(Dataset entries)

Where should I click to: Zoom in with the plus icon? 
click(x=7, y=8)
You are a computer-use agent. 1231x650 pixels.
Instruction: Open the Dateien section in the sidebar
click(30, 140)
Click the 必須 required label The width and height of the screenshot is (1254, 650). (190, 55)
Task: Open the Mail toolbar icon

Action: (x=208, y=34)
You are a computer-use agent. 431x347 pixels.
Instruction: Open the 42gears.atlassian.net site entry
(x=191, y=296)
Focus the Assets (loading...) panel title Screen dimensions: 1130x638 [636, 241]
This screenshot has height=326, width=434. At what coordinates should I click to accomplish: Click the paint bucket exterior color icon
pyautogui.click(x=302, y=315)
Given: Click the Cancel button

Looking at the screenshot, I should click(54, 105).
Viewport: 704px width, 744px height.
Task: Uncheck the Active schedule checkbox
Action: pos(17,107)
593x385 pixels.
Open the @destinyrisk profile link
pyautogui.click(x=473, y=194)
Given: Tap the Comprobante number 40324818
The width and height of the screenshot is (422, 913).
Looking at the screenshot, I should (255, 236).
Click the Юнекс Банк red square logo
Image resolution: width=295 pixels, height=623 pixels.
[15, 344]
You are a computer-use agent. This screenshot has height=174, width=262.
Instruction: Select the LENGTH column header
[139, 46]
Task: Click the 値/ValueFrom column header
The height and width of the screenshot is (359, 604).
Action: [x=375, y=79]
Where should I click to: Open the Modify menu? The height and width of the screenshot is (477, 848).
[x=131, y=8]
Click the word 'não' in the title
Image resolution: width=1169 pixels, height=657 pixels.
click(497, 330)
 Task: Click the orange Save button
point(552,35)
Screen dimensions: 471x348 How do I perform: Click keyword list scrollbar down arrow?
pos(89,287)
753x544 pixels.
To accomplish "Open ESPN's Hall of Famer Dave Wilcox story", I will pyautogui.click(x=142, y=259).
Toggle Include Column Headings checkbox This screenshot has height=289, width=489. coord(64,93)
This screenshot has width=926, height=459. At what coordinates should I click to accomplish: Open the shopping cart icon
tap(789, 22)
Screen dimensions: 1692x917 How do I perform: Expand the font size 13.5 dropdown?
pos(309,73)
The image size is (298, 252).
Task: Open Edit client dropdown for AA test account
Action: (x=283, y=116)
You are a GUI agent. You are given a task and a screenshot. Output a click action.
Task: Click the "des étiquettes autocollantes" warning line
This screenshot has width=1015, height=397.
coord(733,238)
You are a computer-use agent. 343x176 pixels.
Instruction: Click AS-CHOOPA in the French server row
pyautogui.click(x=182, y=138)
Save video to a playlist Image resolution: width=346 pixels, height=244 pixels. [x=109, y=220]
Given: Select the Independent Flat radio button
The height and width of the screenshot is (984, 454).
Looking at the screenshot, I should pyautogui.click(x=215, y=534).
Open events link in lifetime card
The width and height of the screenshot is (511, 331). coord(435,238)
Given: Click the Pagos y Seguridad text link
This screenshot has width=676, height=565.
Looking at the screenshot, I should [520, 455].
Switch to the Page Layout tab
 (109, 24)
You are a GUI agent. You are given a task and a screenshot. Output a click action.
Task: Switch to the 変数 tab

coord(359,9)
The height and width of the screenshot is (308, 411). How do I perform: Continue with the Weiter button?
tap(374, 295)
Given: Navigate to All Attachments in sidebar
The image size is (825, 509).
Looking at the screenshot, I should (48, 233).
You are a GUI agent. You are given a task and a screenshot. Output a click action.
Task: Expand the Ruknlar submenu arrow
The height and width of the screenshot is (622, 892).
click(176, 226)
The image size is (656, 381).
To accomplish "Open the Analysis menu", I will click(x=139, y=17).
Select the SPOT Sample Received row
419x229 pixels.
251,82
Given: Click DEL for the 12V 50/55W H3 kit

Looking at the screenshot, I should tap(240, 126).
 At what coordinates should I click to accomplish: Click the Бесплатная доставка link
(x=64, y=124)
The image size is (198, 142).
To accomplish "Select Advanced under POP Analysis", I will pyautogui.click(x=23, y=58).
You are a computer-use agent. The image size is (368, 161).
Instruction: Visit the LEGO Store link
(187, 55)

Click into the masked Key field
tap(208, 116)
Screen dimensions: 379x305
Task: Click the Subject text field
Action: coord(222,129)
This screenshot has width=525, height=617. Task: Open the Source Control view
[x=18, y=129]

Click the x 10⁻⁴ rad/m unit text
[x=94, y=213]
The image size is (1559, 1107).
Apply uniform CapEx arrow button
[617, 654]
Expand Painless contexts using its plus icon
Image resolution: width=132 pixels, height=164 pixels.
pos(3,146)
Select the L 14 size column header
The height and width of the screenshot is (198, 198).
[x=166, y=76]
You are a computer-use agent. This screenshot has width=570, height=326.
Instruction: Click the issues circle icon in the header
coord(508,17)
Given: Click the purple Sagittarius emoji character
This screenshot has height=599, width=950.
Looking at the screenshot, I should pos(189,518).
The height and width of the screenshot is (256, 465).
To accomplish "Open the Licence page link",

(End Dataset entries)

* **About this task**
Output the entire listing exactly as written.

* **Answer below**
Where should I click to: Zoom in with the plus icon? 
click(x=7, y=8)
You are a computer-use agent. 1231x650 pixels.
Instruction: Open the Dateien section in the sidebar
click(30, 140)
Click the 必須 required label The width and height of the screenshot is (1254, 650). (190, 55)
Task: Open the Mail toolbar icon

Action: (x=208, y=34)
You are a computer-use agent. 431x347 pixels.
Instruction: Open the 42gears.atlassian.net site entry
(x=191, y=296)
Focus the Assets (loading...) panel title Screen dimensions: 1130x638 [636, 241]
This screenshot has height=326, width=434. At what coordinates should I click to accomplish: Click the paint bucket exterior color icon
pyautogui.click(x=302, y=315)
Given: Click the Cancel button

Looking at the screenshot, I should click(54, 105).
Viewport: 704px width, 744px height.
Task: Uncheck the Active schedule checkbox
Action: pos(17,107)
593x385 pixels.
Open the @destinyrisk profile link
pyautogui.click(x=473, y=194)
Given: Tap the Comprobante number 40324818
The width and height of the screenshot is (422, 913).
Looking at the screenshot, I should (255, 236).
Click the Юнекс Банк red square logo
Image resolution: width=295 pixels, height=623 pixels.
[15, 344]
You are a computer-use agent. This screenshot has height=174, width=262.
Instruction: Select the LENGTH column header
[139, 46]
Task: Click the 値/ValueFrom column header
The height and width of the screenshot is (359, 604).
Action: [x=375, y=79]
Where should I click to: Open the Modify menu? The height and width of the screenshot is (477, 848).
[x=131, y=8]
Click the word 'não' in the title
Image resolution: width=1169 pixels, height=657 pixels.
click(497, 330)
 Task: Click the orange Save button
point(552,35)
Screen dimensions: 471x348 How do I perform: Click keyword list scrollbar down arrow?
pos(89,287)
753x544 pixels.
To accomplish "Open ESPN's Hall of Famer Dave Wilcox story", I will pyautogui.click(x=142, y=259).
Toggle Include Column Headings checkbox This screenshot has height=289, width=489. coord(64,93)
This screenshot has width=926, height=459. At what coordinates should I click to accomplish: Open the shopping cart icon
tap(789, 22)
Screen dimensions: 1692x917 How do I perform: Expand the font size 13.5 dropdown?
pos(309,73)
The image size is (298, 252).
Task: Open Edit client dropdown for AA test account
Action: (x=283, y=116)
You are a GUI agent. You are given a task and a screenshot. Output a click action.
Task: Click the "des étiquettes autocollantes" warning line
This screenshot has width=1015, height=397.
coord(733,238)
You are a computer-use agent. 343x176 pixels.
Instruction: Click AS-CHOOPA in the French server row
pyautogui.click(x=182, y=138)
Save video to a playlist Image resolution: width=346 pixels, height=244 pixels. [x=109, y=220]
Given: Select the Independent Flat radio button
The height and width of the screenshot is (984, 454).
Looking at the screenshot, I should pyautogui.click(x=215, y=534).
Open events link in lifetime card
The width and height of the screenshot is (511, 331). coord(435,238)
Given: Click the Pagos y Seguridad text link
This screenshot has width=676, height=565.
Looking at the screenshot, I should [520, 455].
Switch to the Page Layout tab
 (109, 24)
You are a GUI agent. You are given a task and a screenshot. Output a click action.
Task: Switch to the 変数 tab

coord(359,9)
The height and width of the screenshot is (308, 411). How do I perform: Continue with the Weiter button?
tap(374, 295)
Given: Navigate to All Attachments in sidebar
The image size is (825, 509).
Looking at the screenshot, I should (48, 233).
You are a GUI agent. You are given a task and a screenshot. Output a click action.
Task: Expand the Ruknlar submenu arrow
The height and width of the screenshot is (622, 892).
click(176, 226)
The image size is (656, 381).
To accomplish "Open the Analysis menu", I will click(x=139, y=17).
Select the SPOT Sample Received row
419x229 pixels.
251,82
Given: Click DEL for the 12V 50/55W H3 kit

Looking at the screenshot, I should tap(240, 126).
 At what coordinates should I click to accomplish: Click the Бесплатная доставка link
(x=64, y=124)
The image size is (198, 142).
To accomplish "Select Advanced under POP Analysis", I will pyautogui.click(x=23, y=58).
You are a computer-use agent. The image size is (368, 161).
Instruction: Visit the LEGO Store link
(187, 55)

Click into the masked Key field
tap(208, 116)
Screen dimensions: 379x305
Task: Click the Subject text field
Action: coord(222,129)
This screenshot has width=525, height=617. Task: Open the Source Control view
[x=18, y=129]

Click the x 10⁻⁴ rad/m unit text
[x=94, y=213]
The image size is (1559, 1107).
Apply uniform CapEx arrow button
[617, 654]
Expand Painless contexts using its plus icon
Image resolution: width=132 pixels, height=164 pixels.
pos(3,146)
Select the L 14 size column header
The height and width of the screenshot is (198, 198).
[x=166, y=76]
You are a computer-use agent. This screenshot has width=570, height=326.
Instruction: Click the issues circle icon in the header
coord(508,17)
Given: Click the purple Sagittarius emoji character
This screenshot has height=599, width=950.
Looking at the screenshot, I should pos(189,518).
The height and width of the screenshot is (256, 465).
To accomplish "Open the Licence page link",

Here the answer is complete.